* [Excerpt provided]
Saturday 11 November 2017

Bruce Hodsdon on Star Actors and Auteurs in classical Hollywood and after (8): Raoul Walsh, a journeyman-auteur

Raoul Walsh
Raoul Walsh simply immersed himself in the craft of story telling in the movies over five decades; by the mid-twenties his distinctive creative personality began to be felt across a range of genres.

Albert Edward (“Raoul”) Walsh was born of Irish ancestry in New York City in 1887.  A dedicated painter, sometime novelist and lover of Shakespeare, even more than Ford and Hawks, Walsh loved to tell a good story, interweaving myth and fiction into accounts of his upbringing in New York, Texas and Montana and a trip to Cuba at age 15 on his uncle's schooner, times spent on a ranch in Texas, as a cowboy breaking horses, and later acting on the stage. This was part of the process according to his biographer Marilyn Moss, of “reliving adventures he either took or imagined.” He finally ended up in Hollywood in 1912 working as an actor and assistant to D W Griffith (he played John Wilkes Booth in The Birth of a Nation) directing the battle scenes when Griffith was unable to direct himself in a feature length The Life of Villa (1915) in Mexico with renegade general Pancho Villa playing himself. Walsh described him as “a camera louse” referring to Villa's behaviour such as actually executing prisoners by firing squad for the camera.

Walsh as John Wilkes Booth, The Birth of a Nation
Between 1915-28 Walsh directed more than 40 feature films. His first feature Regeneration (1915) about life on New York's Bowery set him on the career path as a director initially with variable success. He brought a straightforward problem solving sensibility to Douglas Fairbanks' sense of myth and fantasy in one of the most exhilarating of silent films, The Thief of Bagdad (1924), breaking down the vast architectural spaces of designer William Cameron Menzies' city. The successful What Price Glory? (1926) combined a story of male rivalry and loyalty in love with melodrama, anti-war sentiment and battle scenes impressively staged on a studio lot. In another major success Walsh played the male lead opposite Gloria Swanson and directed Sadie Thomson (1928) in a sexually charged relationship both on and off camera.

John Wayne, The Big Trail
In directing the first talkie to be filmed on location, In Old Arizona (1929), Walsh lost an eye in a freak car accident. In 1930 he made an epic western for William Fox, The Big Trail, filmed in both 35mm and a 70mm widescreen format and starring John Wayne in his first major role. A financial disaster, it affected both Wayne's and Walsh's careers for much of the decade. In all Walsh directed about 110 feature films between 1915-64, a figure only exceeded by Allan Dwan.

* [Written request 1] Rescale the stretch of the listing below from the line containing "You are a computer-use" through the line containing "click(897, 735)". Write out every line in that stretch, changing only the click coordinates: multiply each by 0.65 and round to a whole number, with halves rounded up.

* [Data records]
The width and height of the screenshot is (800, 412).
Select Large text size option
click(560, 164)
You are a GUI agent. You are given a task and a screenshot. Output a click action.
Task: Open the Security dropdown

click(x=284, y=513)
--
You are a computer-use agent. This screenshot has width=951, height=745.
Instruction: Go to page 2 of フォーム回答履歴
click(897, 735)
--
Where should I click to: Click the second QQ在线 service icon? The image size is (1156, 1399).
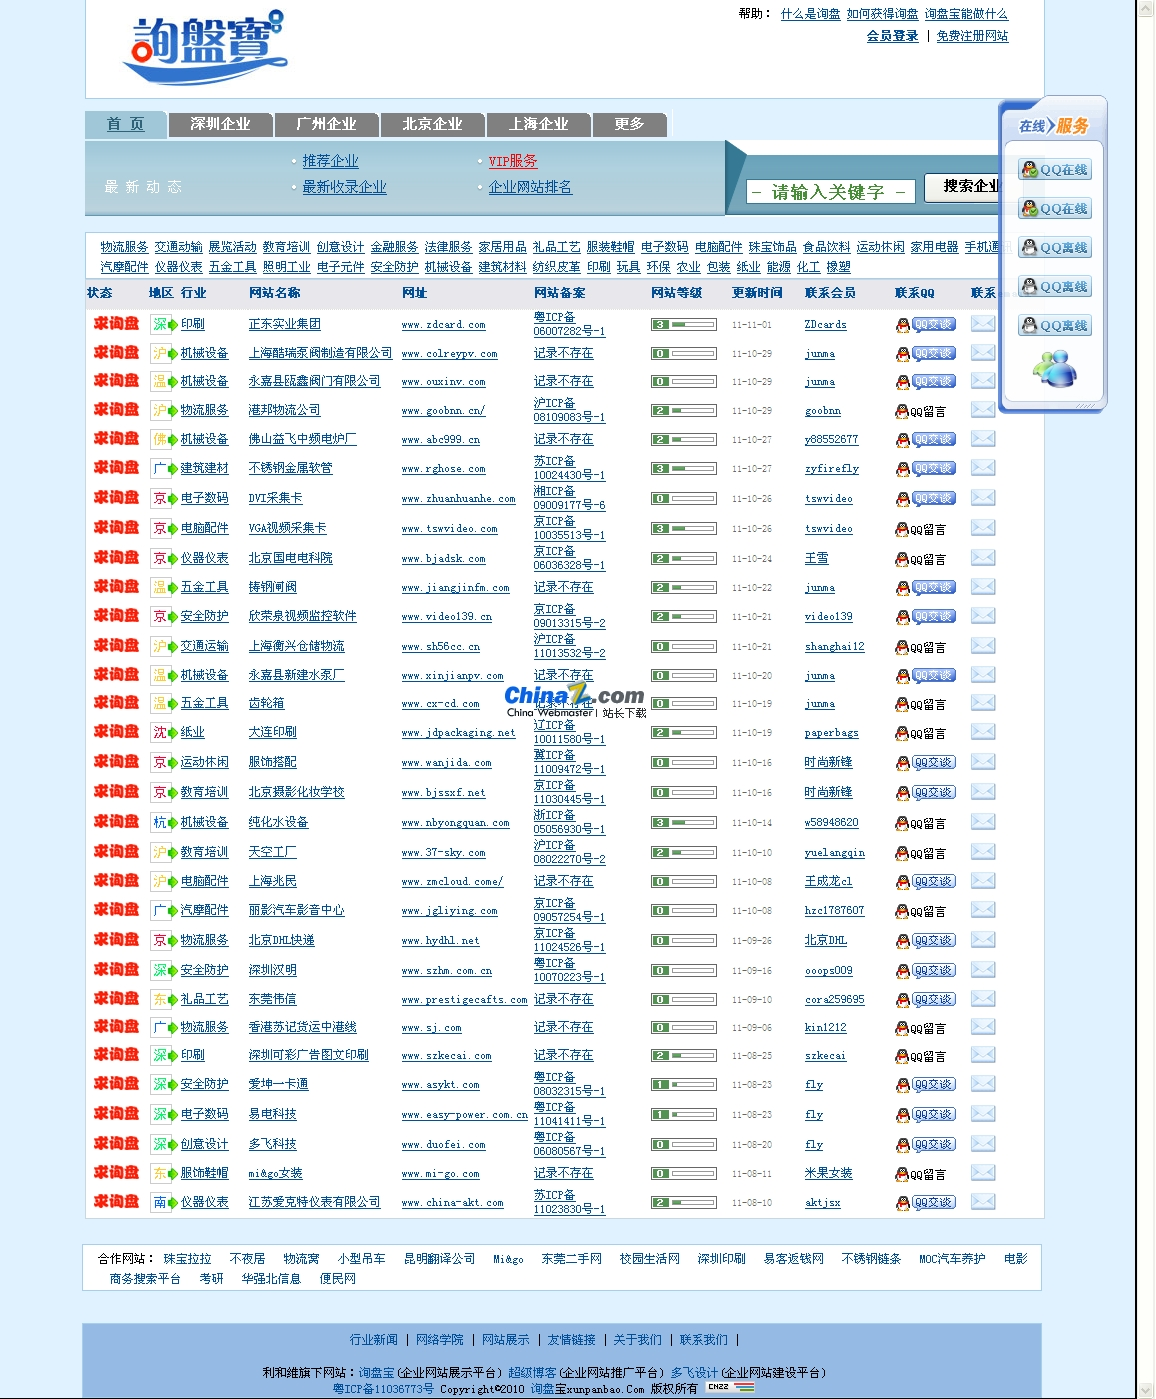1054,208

* [Written request 2] In the piece on Raoul Walsh, how did Walsh lose an eye?

* [Reply 1]
You are a computer-use agent. This screenshot has width=951, height=745.
Instruction: Go to page 2 of フォーム回答履歴
click(583, 478)

* [Reply 2] In a freak car accident while directing In Old Arizona (1929).